Mustard texted it, along with about six other beats, to Lamar — who said nothing but reacted with a “heart.” Though he wasn’t in the room with Lamar this time, he had been in the studio with him before, years ago. Once, he says, Terrace Martin, a core musician on Lamar’s 2015 album, To Pimp a Butterfly, took him to one of that project’s sessions. “I remember seeing that s–t and being like, ‘Whoa, that’s a lot going on.’ With me and YG [Mustard’s most frequent collaborator], we didn’t have that many musicians around. That was my first time seeing s–t like that. Thundercat was there, Sounwave was there. Terrace was there… I knew [that album] was going to be some crazy s–t, but I didn’t know it would be like that.”

Though he couldn’t have predicted the impact To Pimp a Butterfly would have on culture, Mustard says he has a good intuition for hit records. “I don’t want to say I’m always right, but I’m pretty much on the money,” he notes. Mai agrees: “Mustard’s greatest strength is his ear.”

» **EXCERPTED RECORDS**:
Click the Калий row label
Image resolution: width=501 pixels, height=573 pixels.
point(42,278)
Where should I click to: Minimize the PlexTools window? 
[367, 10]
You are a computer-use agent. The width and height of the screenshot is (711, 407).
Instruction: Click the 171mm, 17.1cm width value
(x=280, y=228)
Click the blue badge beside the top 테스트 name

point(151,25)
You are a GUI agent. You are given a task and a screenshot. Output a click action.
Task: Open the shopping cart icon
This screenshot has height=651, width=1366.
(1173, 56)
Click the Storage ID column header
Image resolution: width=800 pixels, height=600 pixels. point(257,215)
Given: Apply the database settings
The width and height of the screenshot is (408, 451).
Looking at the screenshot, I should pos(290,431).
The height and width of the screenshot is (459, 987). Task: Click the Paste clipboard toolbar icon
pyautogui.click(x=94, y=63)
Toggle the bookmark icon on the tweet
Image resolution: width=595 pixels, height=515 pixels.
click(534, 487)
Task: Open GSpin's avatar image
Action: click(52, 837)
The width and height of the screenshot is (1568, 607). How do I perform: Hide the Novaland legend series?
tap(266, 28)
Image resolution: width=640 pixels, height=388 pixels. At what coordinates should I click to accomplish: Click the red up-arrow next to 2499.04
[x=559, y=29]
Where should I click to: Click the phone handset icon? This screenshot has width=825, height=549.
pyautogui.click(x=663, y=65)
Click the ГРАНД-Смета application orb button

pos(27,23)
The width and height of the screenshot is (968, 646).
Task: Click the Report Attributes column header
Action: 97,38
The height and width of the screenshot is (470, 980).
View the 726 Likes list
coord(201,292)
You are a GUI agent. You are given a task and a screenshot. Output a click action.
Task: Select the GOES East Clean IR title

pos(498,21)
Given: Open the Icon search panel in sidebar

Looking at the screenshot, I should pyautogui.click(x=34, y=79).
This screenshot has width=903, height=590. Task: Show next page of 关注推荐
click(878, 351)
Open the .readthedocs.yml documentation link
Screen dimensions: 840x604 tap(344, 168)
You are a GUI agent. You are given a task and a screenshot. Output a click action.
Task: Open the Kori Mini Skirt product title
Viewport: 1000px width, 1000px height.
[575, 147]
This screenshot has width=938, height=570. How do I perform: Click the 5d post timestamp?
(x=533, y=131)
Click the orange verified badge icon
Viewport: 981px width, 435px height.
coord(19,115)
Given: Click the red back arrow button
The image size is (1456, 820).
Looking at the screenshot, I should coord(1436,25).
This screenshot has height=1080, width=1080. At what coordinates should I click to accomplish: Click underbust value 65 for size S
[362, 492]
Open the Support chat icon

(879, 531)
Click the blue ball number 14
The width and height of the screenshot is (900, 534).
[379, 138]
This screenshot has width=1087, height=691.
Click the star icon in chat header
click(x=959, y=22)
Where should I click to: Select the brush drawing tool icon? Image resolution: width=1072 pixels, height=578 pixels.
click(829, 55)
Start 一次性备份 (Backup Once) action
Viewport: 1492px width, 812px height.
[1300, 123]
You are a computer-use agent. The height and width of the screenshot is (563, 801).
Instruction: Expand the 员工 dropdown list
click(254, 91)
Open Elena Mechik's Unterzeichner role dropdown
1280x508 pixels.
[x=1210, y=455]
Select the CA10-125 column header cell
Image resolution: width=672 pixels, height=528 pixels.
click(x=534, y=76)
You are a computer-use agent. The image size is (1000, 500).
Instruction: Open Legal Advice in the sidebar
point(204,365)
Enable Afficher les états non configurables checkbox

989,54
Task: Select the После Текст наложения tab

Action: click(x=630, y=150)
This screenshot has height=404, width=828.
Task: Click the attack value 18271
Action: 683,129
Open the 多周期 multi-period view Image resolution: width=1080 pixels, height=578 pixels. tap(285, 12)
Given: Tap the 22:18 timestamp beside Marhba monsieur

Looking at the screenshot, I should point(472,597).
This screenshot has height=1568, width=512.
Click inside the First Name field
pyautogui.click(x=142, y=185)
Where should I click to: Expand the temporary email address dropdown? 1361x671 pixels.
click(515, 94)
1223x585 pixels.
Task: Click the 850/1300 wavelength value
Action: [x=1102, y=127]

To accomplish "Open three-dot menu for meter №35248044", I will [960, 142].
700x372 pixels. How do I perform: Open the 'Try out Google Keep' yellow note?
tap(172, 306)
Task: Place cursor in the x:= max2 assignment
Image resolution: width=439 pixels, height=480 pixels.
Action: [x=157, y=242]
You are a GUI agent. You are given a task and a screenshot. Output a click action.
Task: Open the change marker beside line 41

» **WHAT TO DO**: Please copy out the passage about Mustard and Lamar above, word for word from start to finish.

» **RESULT BELOW**:
Mustard texted it, along with about six other beats, to Lamar — who said nothing but reacted with a “heart.” Though he wasn’t in the room with Lamar this time, he had been in the studio with him before, years ago. Once, he says, Terrace Martin, a core musician on Lamar’s 2015 album, To Pimp a Butterfly, took him to one of that project’s sessions. “I remember seeing that s–t and being like, ‘Whoa, that’s a lot going on.’ With me and YG [Mustard’s most frequent collaborator], we didn’t have that many musicians around. That was my first time seeing s–t like that. Thundercat was there, Sounwave was there. Terrace was there… I knew [that album] was going to be some crazy s–t, but I didn’t know it would be like that.”

Though he couldn’t have predicted the impact To Pimp a Butterfly would have on culture, Mustard says he has a good intuition for hit records. “I don’t want to say I’m always right, but I’m pretty much on the money,” he notes. Mai agrees: “Mustard’s greatest strength is his ear.”